**Exercise brief:** Output each entry verbatim.

**Data to process:**
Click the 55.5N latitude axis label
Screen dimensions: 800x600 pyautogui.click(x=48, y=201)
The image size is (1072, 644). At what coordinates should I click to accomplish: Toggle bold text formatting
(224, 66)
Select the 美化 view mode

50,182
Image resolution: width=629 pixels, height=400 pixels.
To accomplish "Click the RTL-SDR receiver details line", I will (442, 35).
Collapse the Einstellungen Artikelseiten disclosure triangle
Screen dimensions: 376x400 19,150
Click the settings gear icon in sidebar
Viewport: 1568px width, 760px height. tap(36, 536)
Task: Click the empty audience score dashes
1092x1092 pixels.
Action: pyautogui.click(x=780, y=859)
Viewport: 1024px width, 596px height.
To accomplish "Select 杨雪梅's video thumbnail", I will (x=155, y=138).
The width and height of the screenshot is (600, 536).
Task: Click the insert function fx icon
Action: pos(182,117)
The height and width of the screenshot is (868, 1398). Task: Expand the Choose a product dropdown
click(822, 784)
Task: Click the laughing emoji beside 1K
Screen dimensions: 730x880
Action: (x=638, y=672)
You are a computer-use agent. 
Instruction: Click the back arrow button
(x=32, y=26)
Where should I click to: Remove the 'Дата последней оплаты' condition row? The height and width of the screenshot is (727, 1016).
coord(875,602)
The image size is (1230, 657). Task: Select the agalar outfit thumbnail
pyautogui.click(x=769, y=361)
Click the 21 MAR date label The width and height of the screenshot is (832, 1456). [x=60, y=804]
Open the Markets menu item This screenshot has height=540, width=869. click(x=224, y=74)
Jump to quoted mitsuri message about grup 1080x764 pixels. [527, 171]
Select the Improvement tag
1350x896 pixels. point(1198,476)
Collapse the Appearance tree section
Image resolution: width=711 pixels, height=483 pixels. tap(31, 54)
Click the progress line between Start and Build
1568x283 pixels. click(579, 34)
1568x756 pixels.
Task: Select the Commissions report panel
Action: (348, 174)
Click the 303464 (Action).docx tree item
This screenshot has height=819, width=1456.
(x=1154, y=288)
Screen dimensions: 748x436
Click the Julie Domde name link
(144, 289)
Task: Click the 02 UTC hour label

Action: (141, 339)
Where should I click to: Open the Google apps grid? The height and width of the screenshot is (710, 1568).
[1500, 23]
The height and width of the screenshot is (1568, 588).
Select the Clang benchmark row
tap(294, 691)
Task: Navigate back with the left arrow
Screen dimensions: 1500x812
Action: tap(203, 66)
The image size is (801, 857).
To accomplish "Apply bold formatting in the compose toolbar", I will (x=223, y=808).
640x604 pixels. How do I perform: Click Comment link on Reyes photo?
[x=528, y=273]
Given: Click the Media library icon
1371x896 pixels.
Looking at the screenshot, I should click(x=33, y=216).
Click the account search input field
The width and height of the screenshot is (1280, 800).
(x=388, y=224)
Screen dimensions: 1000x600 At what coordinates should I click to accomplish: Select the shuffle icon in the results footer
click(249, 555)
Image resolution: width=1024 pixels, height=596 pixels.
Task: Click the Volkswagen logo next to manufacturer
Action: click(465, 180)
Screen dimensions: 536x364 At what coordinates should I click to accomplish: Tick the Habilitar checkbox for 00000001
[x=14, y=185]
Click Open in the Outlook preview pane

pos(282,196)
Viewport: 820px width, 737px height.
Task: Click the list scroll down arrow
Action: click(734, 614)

**Solution to the exercise:**
Click the 55.5N latitude axis label
Screen dimensions: 800x600 pyautogui.click(x=48, y=201)
The image size is (1072, 644). At what coordinates should I click to accomplish: Toggle bold text formatting
(224, 66)
Select the 美化 view mode

50,182
Image resolution: width=629 pixels, height=400 pixels.
To accomplish "Click the RTL-SDR receiver details line", I will (442, 35).
Collapse the Einstellungen Artikelseiten disclosure triangle
Screen dimensions: 376x400 19,150
Click the settings gear icon in sidebar
Viewport: 1568px width, 760px height. tap(36, 536)
Task: Click the empty audience score dashes
1092x1092 pixels.
Action: pyautogui.click(x=780, y=859)
Viewport: 1024px width, 596px height.
To accomplish "Select 杨雪梅's video thumbnail", I will (x=155, y=138).
The width and height of the screenshot is (600, 536).
Task: Click the insert function fx icon
Action: pos(182,117)
The height and width of the screenshot is (868, 1398). Task: Expand the Choose a product dropdown
click(822, 784)
Task: Click the laughing emoji beside 1K
Screen dimensions: 730x880
Action: (x=638, y=672)
You are a computer-use agent. 
Instruction: Click the back arrow button
(x=32, y=26)
Where should I click to: Remove the 'Дата последней оплаты' condition row? The height and width of the screenshot is (727, 1016).
coord(875,602)
The image size is (1230, 657). Task: Select the agalar outfit thumbnail
pyautogui.click(x=769, y=361)
Click the 21 MAR date label The width and height of the screenshot is (832, 1456). [x=60, y=804]
Open the Markets menu item This screenshot has height=540, width=869. click(x=224, y=74)
Jump to quoted mitsuri message about grup 1080x764 pixels. [527, 171]
Select the Improvement tag
1350x896 pixels. point(1198,476)
Collapse the Appearance tree section
Image resolution: width=711 pixels, height=483 pixels. tap(31, 54)
Click the progress line between Start and Build
1568x283 pixels. click(579, 34)
1568x756 pixels.
Task: Select the Commissions report panel
Action: (348, 174)
Click the 303464 (Action).docx tree item
This screenshot has height=819, width=1456.
(x=1154, y=288)
Screen dimensions: 748x436
Click the Julie Domde name link
(144, 289)
Task: Click the 02 UTC hour label

Action: (141, 339)
Where should I click to: Open the Google apps grid? The height and width of the screenshot is (710, 1568).
[1500, 23]
The height and width of the screenshot is (1568, 588).
Select the Clang benchmark row
tap(294, 691)
Task: Navigate back with the left arrow
Screen dimensions: 1500x812
Action: tap(203, 66)
The image size is (801, 857).
To accomplish "Apply bold formatting in the compose toolbar", I will (x=223, y=808).
640x604 pixels. How do I perform: Click Comment link on Reyes photo?
[x=528, y=273]
Given: Click the Media library icon
1371x896 pixels.
Looking at the screenshot, I should click(x=33, y=216).
Click the account search input field
The width and height of the screenshot is (1280, 800).
(x=388, y=224)
Screen dimensions: 1000x600 At what coordinates should I click to accomplish: Select the shuffle icon in the results footer
click(249, 555)
Image resolution: width=1024 pixels, height=596 pixels.
Task: Click the Volkswagen logo next to manufacturer
Action: click(465, 180)
Screen dimensions: 536x364 At what coordinates should I click to accomplish: Tick the Habilitar checkbox for 00000001
[x=14, y=185]
Click Open in the Outlook preview pane

pos(282,196)
Viewport: 820px width, 737px height.
Task: Click the list scroll down arrow
Action: click(734, 614)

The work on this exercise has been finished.